[Input — start]

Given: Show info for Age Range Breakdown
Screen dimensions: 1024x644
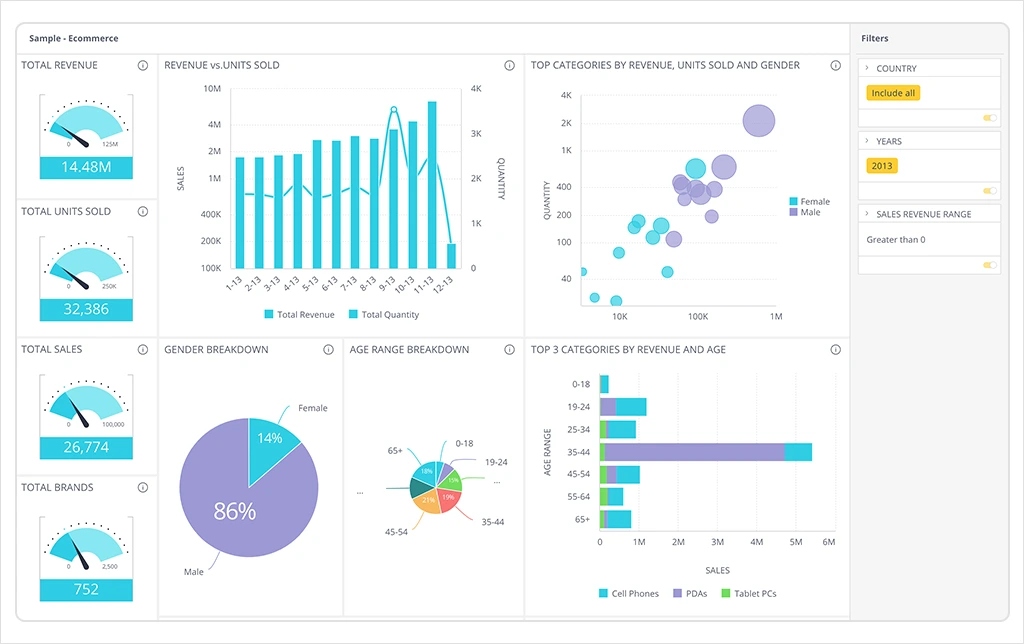Looking at the screenshot, I should [510, 350].
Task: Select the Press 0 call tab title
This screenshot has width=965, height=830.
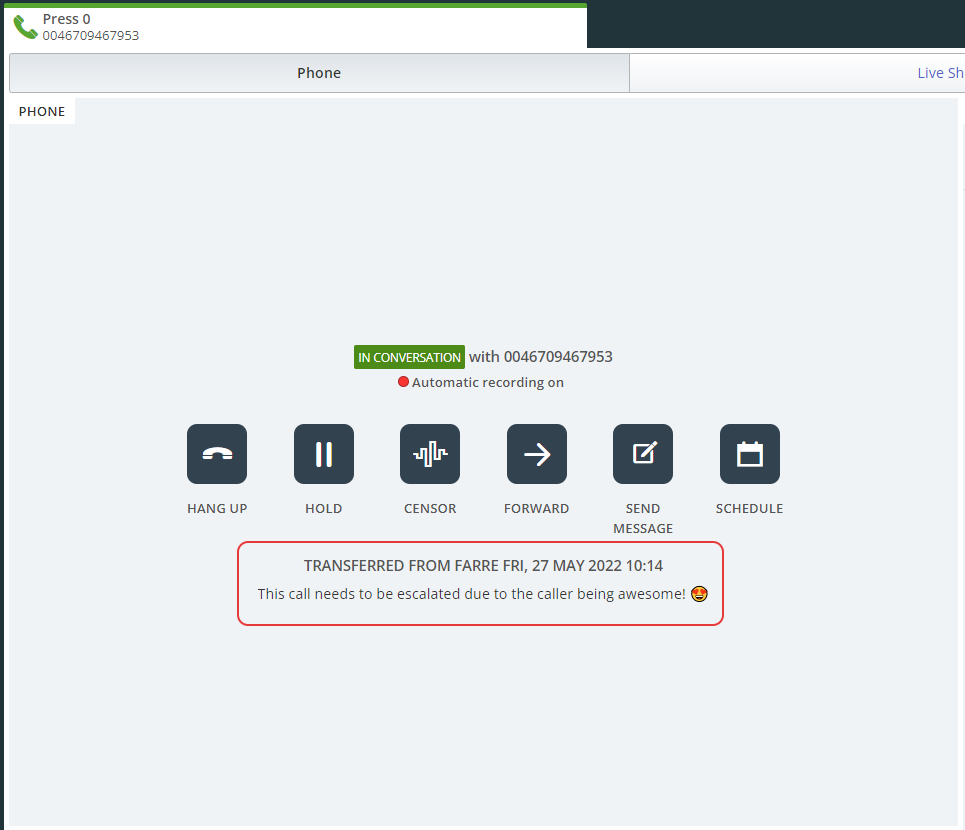Action: 66,19
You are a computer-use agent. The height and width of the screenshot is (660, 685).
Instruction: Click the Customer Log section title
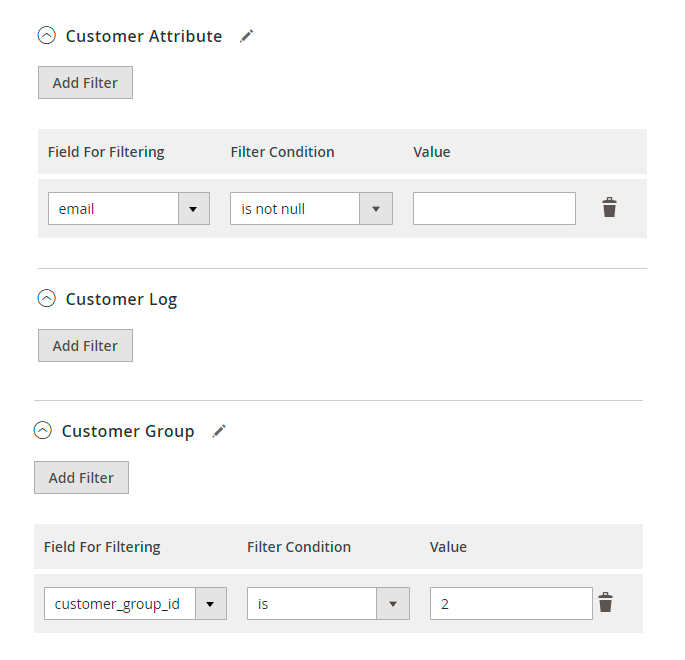(x=121, y=300)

[Input — finish]

Goal of the exercise - Give the entries again exactly. Pictures stay out.

Answer to this problem -
Given: Show info for Age Range Breakdown
Screen dimensions: 1024x644
Looking at the screenshot, I should [510, 350].
Task: Select the Press 0 call tab title
This screenshot has width=965, height=830.
Action: 66,19
You are a computer-use agent. The height and width of the screenshot is (660, 685).
Instruction: Click the Customer Log section title
(x=121, y=300)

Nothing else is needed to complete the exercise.